Extracted data entries
+---+

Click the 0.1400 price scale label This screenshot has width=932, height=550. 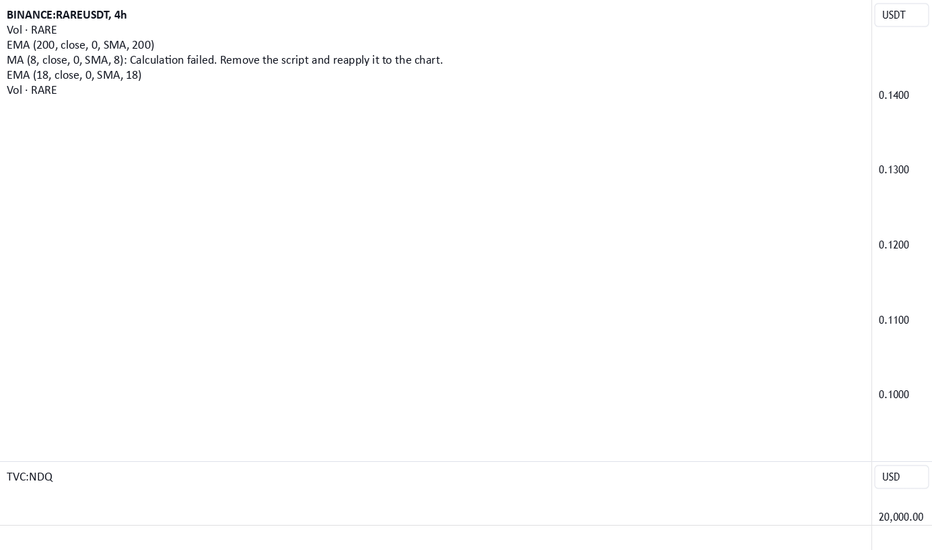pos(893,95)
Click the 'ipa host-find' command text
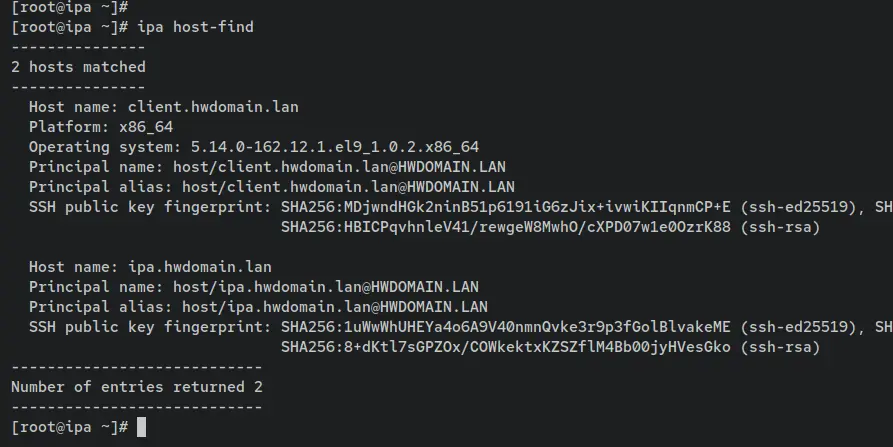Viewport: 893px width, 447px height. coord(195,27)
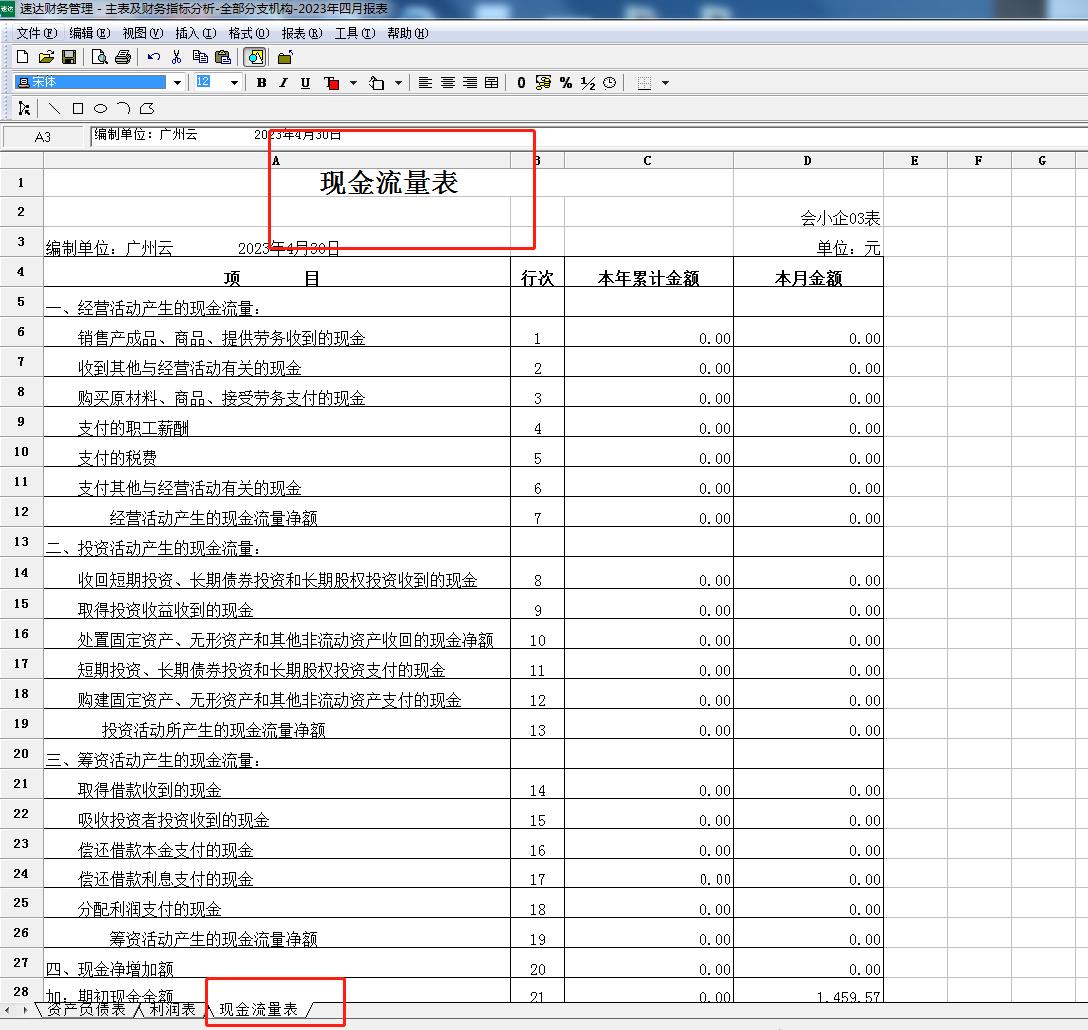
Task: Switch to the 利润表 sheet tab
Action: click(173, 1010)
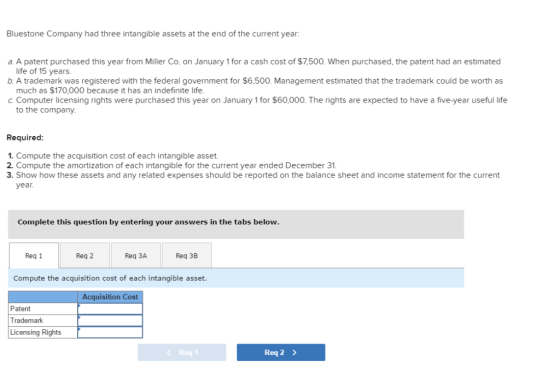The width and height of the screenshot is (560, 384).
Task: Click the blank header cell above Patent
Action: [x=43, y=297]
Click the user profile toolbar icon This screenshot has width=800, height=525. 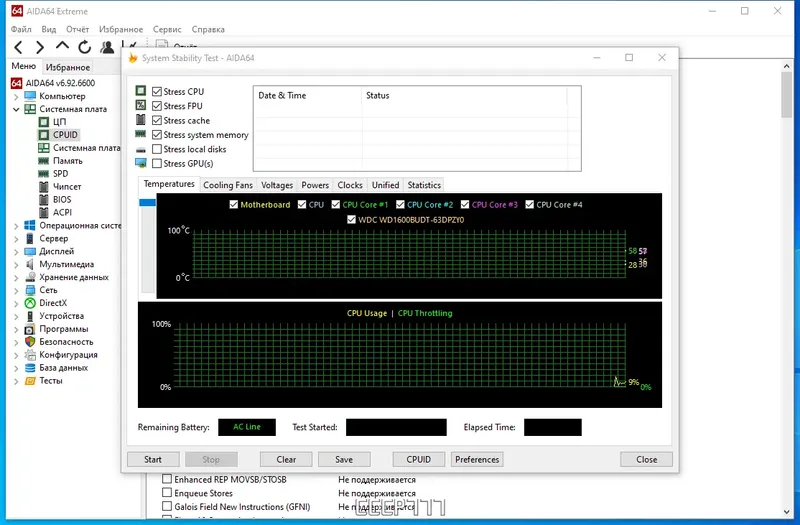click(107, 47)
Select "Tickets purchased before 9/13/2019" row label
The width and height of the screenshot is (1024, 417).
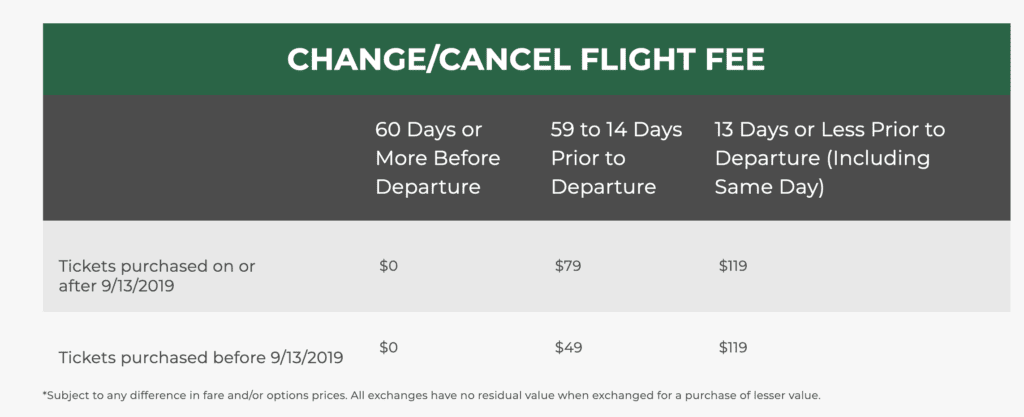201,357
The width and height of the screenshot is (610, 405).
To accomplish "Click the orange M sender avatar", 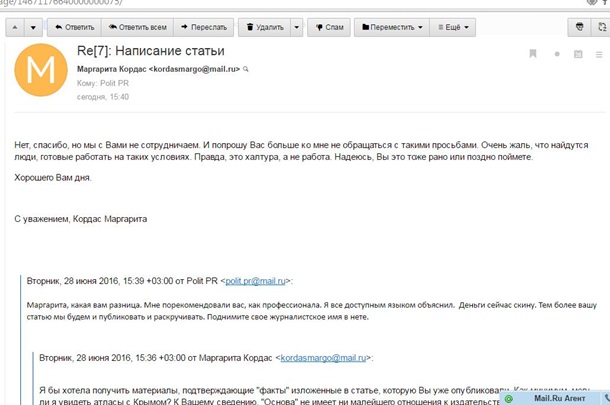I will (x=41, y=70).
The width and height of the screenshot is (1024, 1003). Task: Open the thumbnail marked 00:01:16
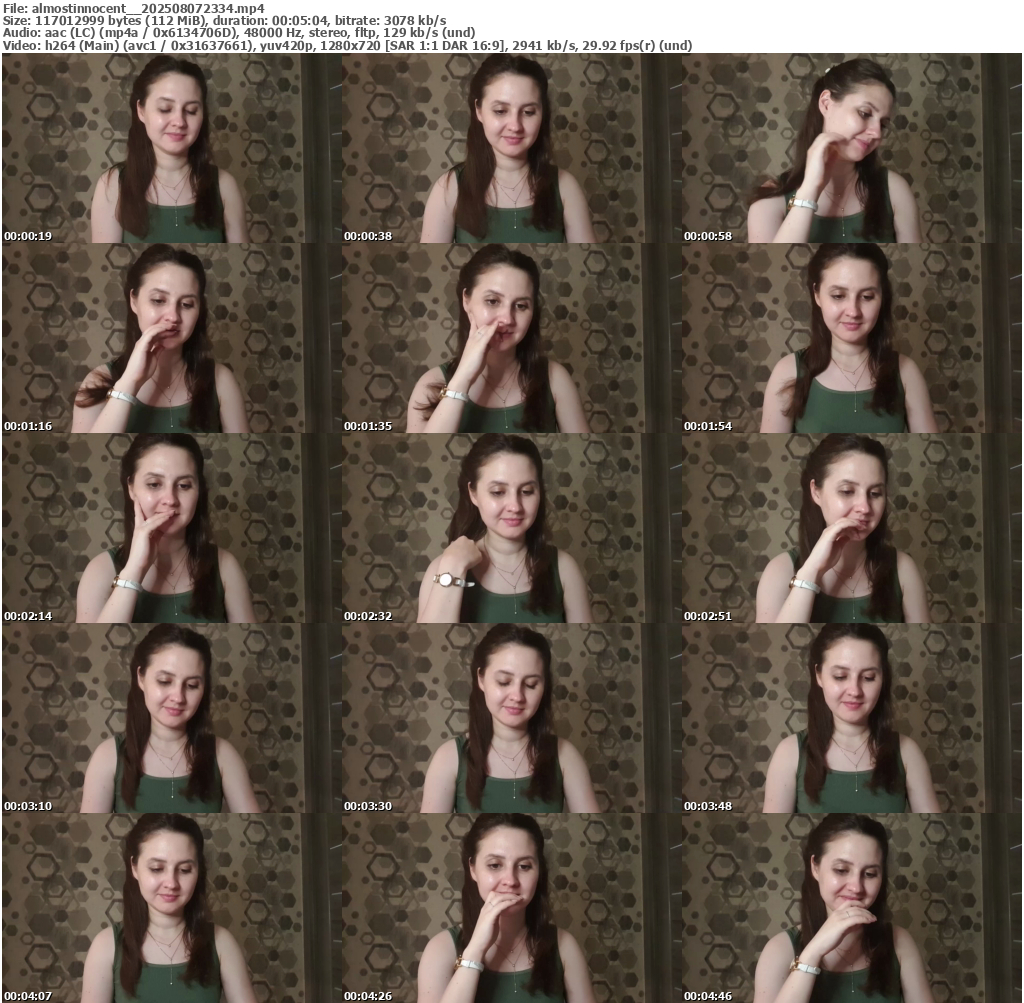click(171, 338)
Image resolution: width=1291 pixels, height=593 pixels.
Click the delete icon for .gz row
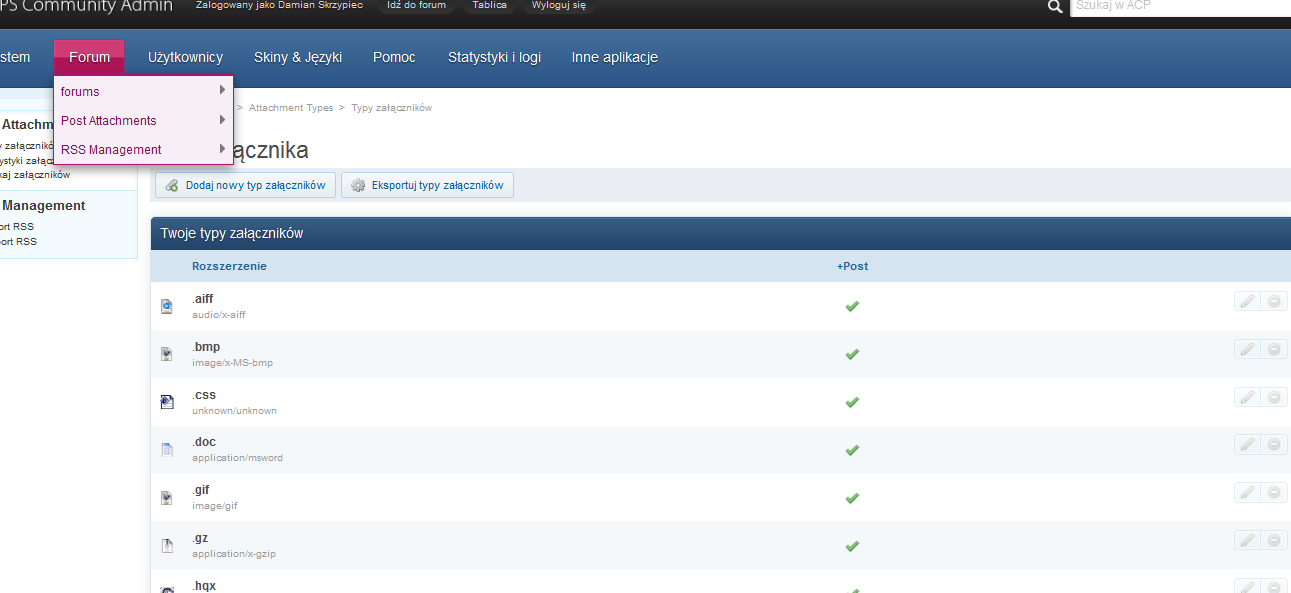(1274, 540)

+---+

- PROBLEM
Lines before the one containing "The width and height of the screenshot is (1024, 1003)." are not wanted; write out that line and every later line through the end of the data above, exactly, without pictures.

- SOLUTION TO THIS PROBLEM
The width and height of the screenshot is (1024, 1003). Task: Open the thumbnail marked 00:01:16
click(171, 338)
Image resolution: width=1291 pixels, height=593 pixels.
Click the delete icon for .gz row
(1274, 540)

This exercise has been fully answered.